TASK: Reproduce the text of each of the following entries verbatim, character for character. Omit the pictures from your output.
━━━━━━━━━━━━━━━━━━━━
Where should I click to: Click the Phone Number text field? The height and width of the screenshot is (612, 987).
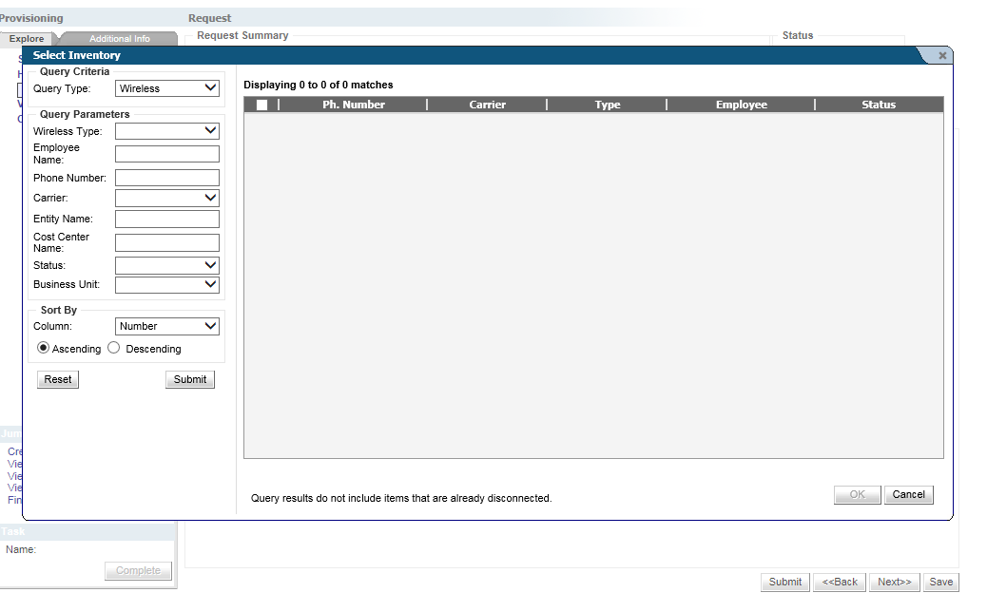tap(166, 178)
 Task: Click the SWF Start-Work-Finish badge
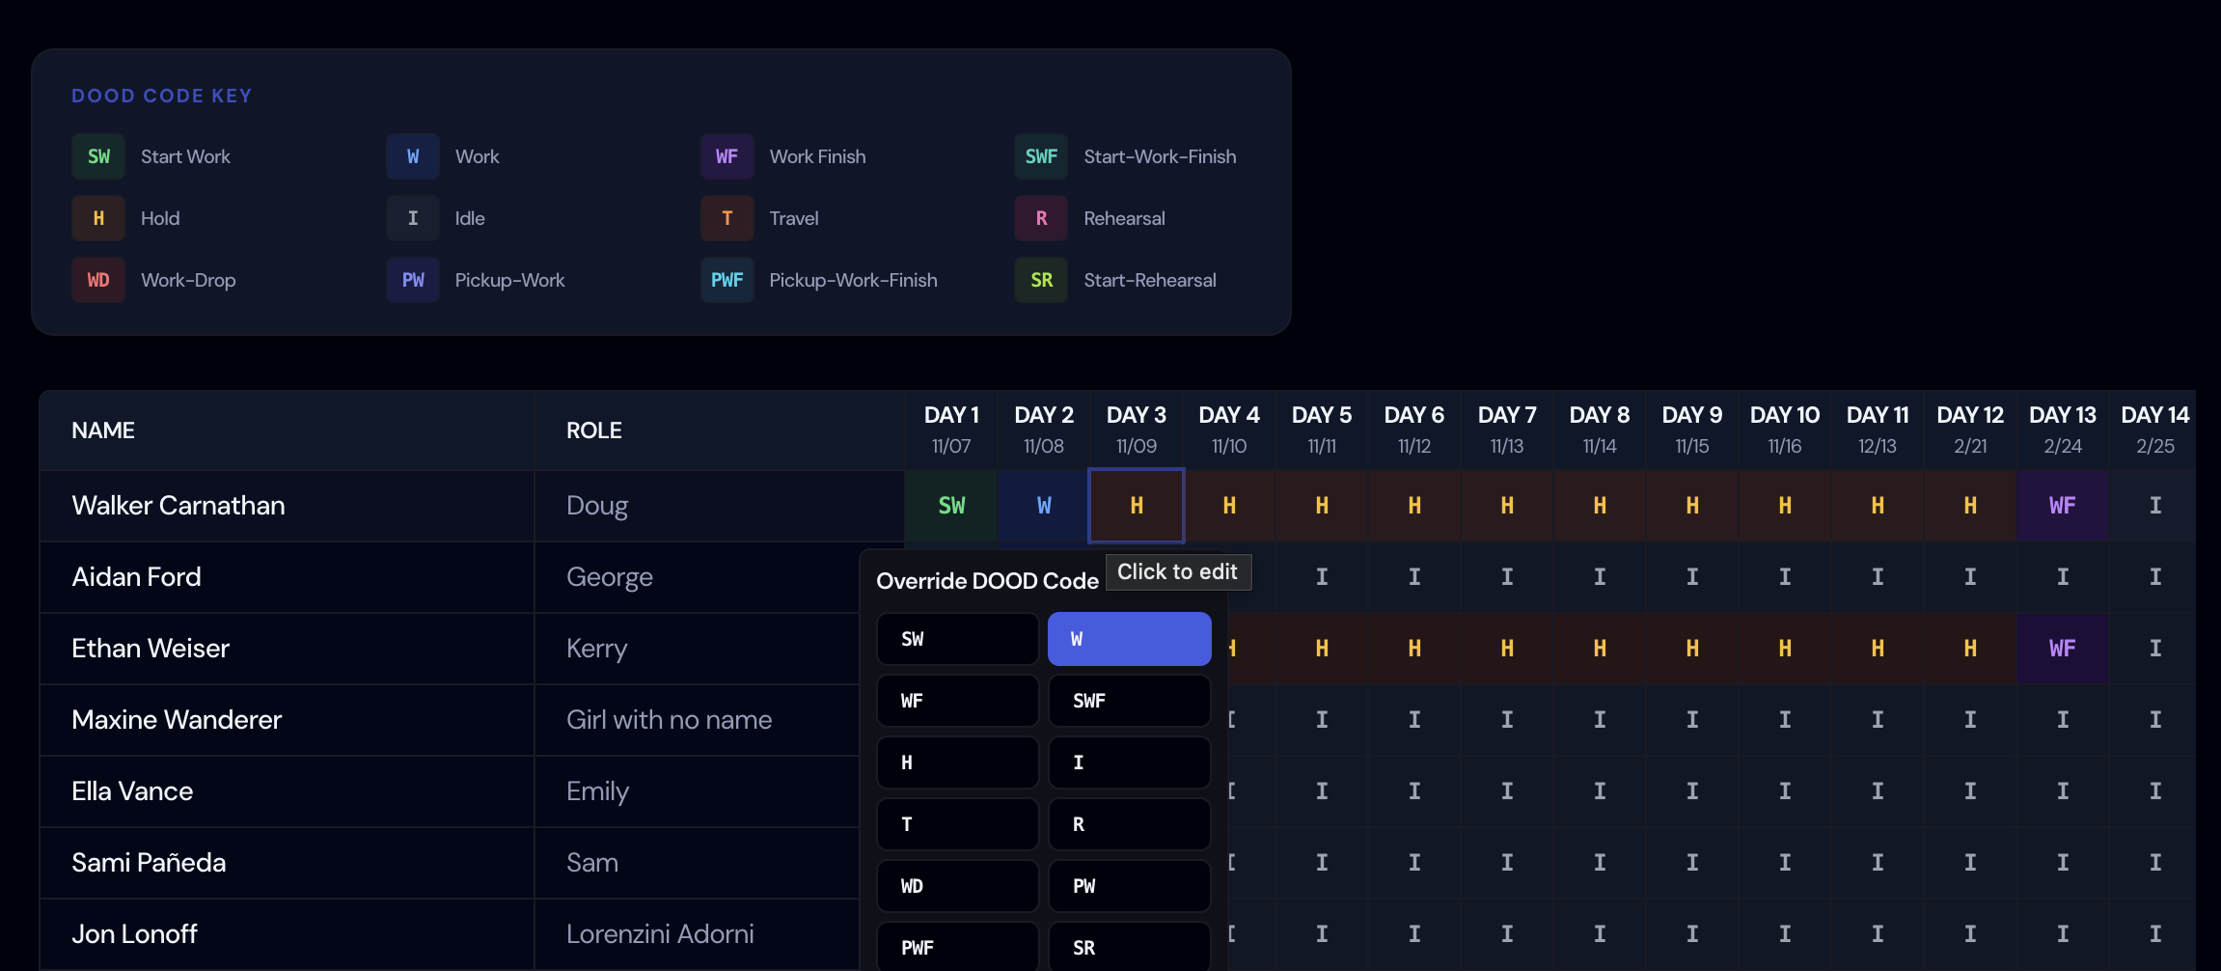1040,155
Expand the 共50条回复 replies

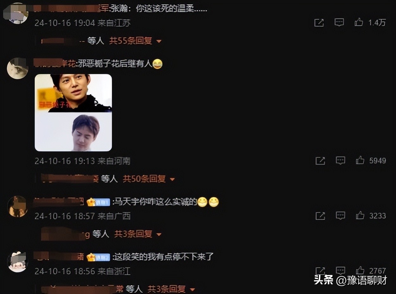tap(149, 179)
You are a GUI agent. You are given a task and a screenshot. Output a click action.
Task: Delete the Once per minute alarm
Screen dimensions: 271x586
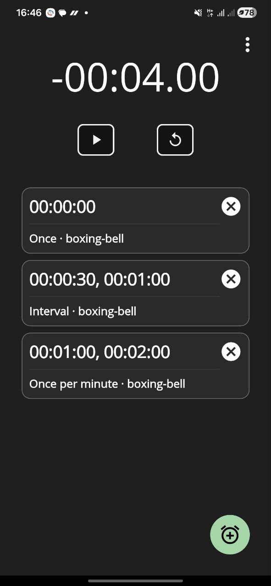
━━━━━━━━━━━━━━━━━━━━
EXPECTED ANSWER:
Where should I click to: Click the Phone Number text field? The height and width of the screenshot is (612, 987).
tap(166, 178)
 Task: Click the SWF Start-Work-Finish badge
1040,155
Expand the 共50条回复 replies

tap(149, 179)
You are a GUI agent. You are given a task and a screenshot. Output a click action.
Task: Delete the Once per minute alarm
Screen dimensions: 271x586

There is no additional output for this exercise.